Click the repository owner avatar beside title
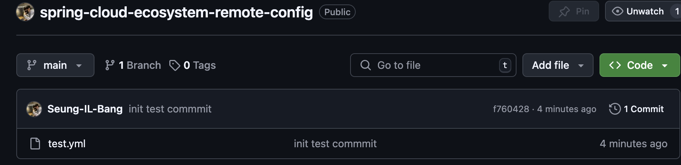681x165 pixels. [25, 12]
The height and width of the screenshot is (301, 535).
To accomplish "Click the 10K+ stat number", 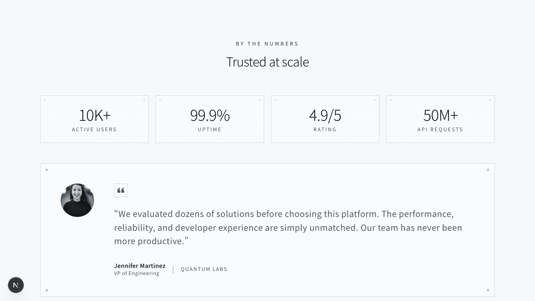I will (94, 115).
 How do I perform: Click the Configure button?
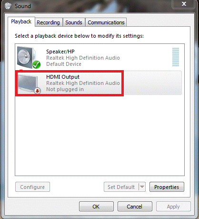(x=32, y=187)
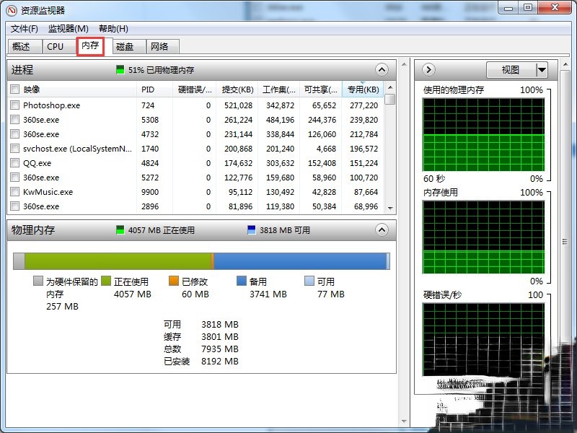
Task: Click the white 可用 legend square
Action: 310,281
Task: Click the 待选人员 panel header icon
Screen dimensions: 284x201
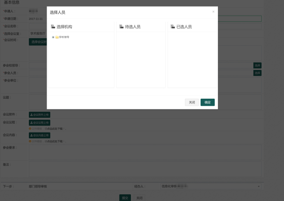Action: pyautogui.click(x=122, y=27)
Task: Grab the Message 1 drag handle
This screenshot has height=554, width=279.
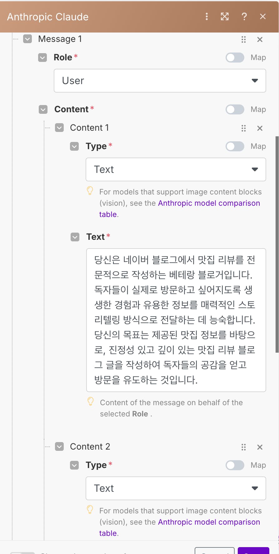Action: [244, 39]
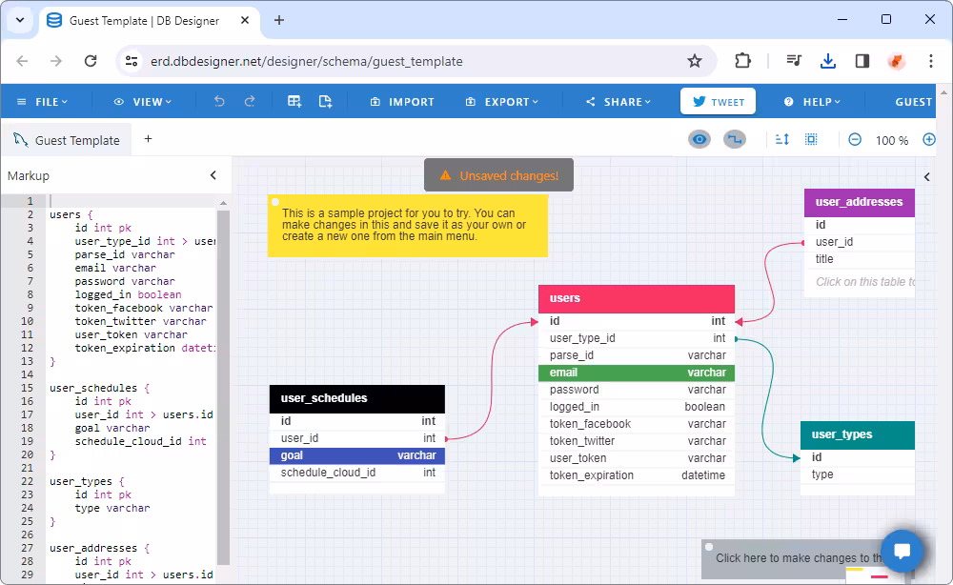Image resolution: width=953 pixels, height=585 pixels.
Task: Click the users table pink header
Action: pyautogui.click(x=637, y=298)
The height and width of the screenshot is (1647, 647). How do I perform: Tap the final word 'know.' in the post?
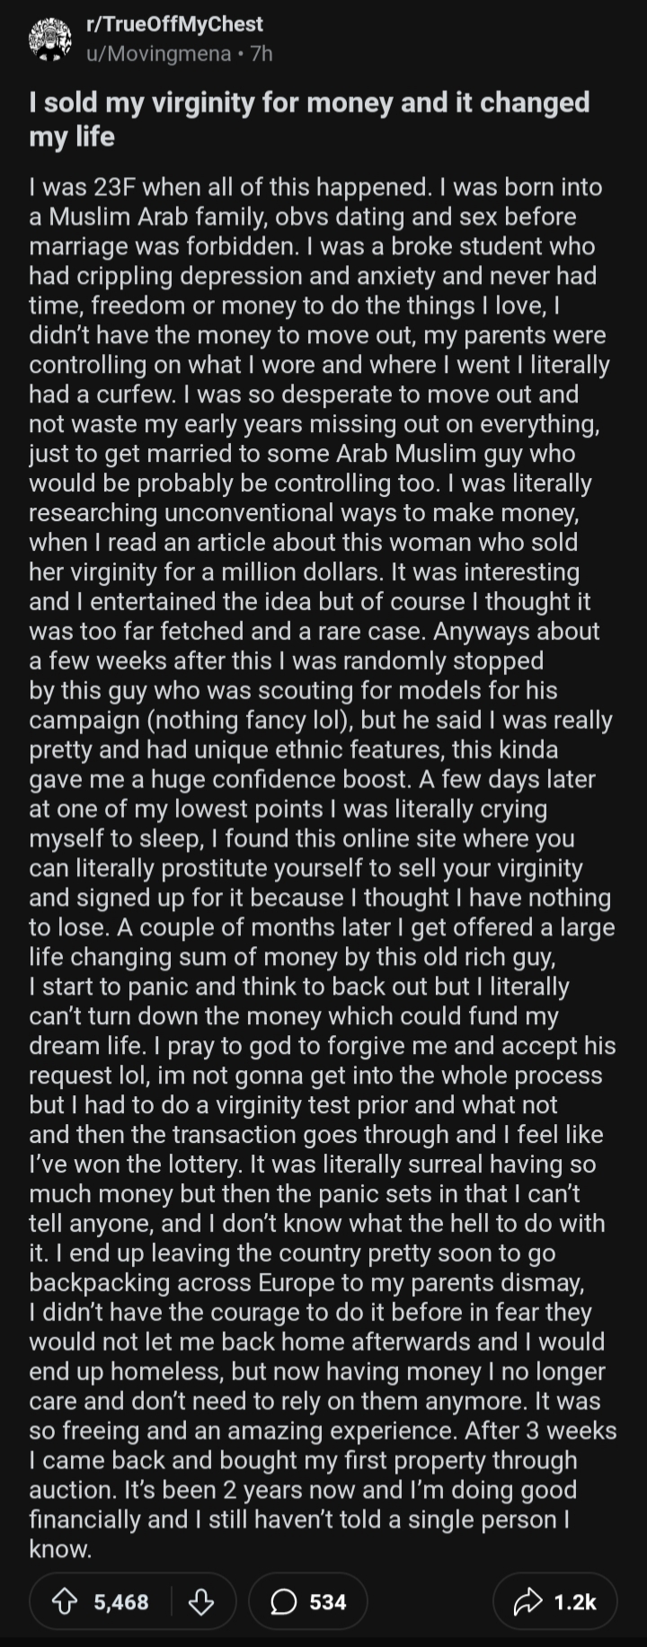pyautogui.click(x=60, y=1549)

☆ ☆ ☆

-- EXERCISE BRIEF --
Return only the lines from the one containing "Task: Click the 待选人员 panel header icon" through the last line of the entries above, exactly as written and without pictures.

-- TASK OUTPUT --
Task: Click the 待选人员 panel header icon
Screen dimensions: 284x201
Action: pyautogui.click(x=122, y=27)
Task: Grab the Message 1 drag handle
This screenshot has height=554, width=279.
Action: [244, 39]
Image resolution: width=953 pixels, height=585 pixels.
Task: Click the users table pink header
Action: pyautogui.click(x=637, y=298)
The height and width of the screenshot is (1647, 647). How do I perform: Tap the final word 'know.' in the post?
pyautogui.click(x=60, y=1549)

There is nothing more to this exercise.